Instructions to follow
Here are some records. Copy each one exactly.

Working data: Begin

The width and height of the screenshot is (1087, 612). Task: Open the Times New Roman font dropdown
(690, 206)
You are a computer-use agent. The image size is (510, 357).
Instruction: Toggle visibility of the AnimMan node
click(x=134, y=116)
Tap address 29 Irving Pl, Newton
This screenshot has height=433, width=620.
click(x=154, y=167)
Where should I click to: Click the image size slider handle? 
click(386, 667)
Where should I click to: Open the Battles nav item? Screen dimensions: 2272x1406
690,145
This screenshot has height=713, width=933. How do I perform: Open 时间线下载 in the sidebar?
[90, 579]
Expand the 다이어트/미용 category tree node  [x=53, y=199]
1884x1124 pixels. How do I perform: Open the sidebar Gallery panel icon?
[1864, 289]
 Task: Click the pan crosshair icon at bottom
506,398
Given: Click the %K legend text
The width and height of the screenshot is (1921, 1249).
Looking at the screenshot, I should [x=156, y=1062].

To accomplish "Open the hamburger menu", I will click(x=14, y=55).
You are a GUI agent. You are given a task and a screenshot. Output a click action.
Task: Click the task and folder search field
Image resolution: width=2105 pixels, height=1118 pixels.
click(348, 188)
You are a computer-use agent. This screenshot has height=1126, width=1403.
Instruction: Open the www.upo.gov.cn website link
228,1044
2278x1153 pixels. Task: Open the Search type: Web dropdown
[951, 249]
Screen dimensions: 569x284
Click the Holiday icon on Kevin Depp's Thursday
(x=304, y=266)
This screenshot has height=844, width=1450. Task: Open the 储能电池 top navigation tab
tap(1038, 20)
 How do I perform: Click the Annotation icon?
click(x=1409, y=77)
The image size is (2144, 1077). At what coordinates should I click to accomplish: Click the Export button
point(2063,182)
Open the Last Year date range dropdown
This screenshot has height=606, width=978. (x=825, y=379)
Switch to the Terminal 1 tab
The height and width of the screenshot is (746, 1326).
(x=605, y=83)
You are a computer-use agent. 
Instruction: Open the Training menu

Working data: End

Task answer
The width and height of the screenshot is (1087, 612). Task: Open the Times New Roman font dropdown
(690, 206)
You are a computer-use agent. The image size is (510, 357).
Instruction: Toggle visibility of the AnimMan node
click(x=134, y=116)
Tap address 29 Irving Pl, Newton
This screenshot has height=433, width=620.
click(x=154, y=167)
Where should I click to: Click the image size slider handle? 
click(386, 667)
Where should I click to: Open the Battles nav item? Screen dimensions: 2272x1406
690,145
This screenshot has height=713, width=933. How do I perform: Open 时间线下载 in the sidebar?
[90, 579]
Expand the 다이어트/미용 category tree node  [x=53, y=199]
1884x1124 pixels. How do I perform: Open the sidebar Gallery panel icon?
[1864, 289]
 Task: Click the pan crosshair icon at bottom
506,398
Given: Click the %K legend text
The width and height of the screenshot is (1921, 1249).
Looking at the screenshot, I should [x=156, y=1062].

To accomplish "Open the hamburger menu", I will click(x=14, y=55).
You are a GUI agent. You are given a task and a screenshot. Output a click action.
Task: Click the task and folder search field
Image resolution: width=2105 pixels, height=1118 pixels.
click(348, 188)
You are a computer-use agent. This screenshot has height=1126, width=1403.
Instruction: Open the www.upo.gov.cn website link
228,1044
2278x1153 pixels. Task: Open the Search type: Web dropdown
[951, 249]
Screen dimensions: 569x284
Click the Holiday icon on Kevin Depp's Thursday
(x=304, y=266)
This screenshot has height=844, width=1450. Task: Open the 储能电池 top navigation tab
tap(1038, 20)
 How do I perform: Click the Annotation icon?
click(x=1409, y=77)
The image size is (2144, 1077). At what coordinates should I click to accomplish: Click the Export button
point(2063,182)
Open the Last Year date range dropdown
This screenshot has height=606, width=978. (x=825, y=379)
Switch to the Terminal 1 tab
The height and width of the screenshot is (746, 1326).
(x=605, y=83)
You are a computer-use agent. 
Instruction: Open the Training menu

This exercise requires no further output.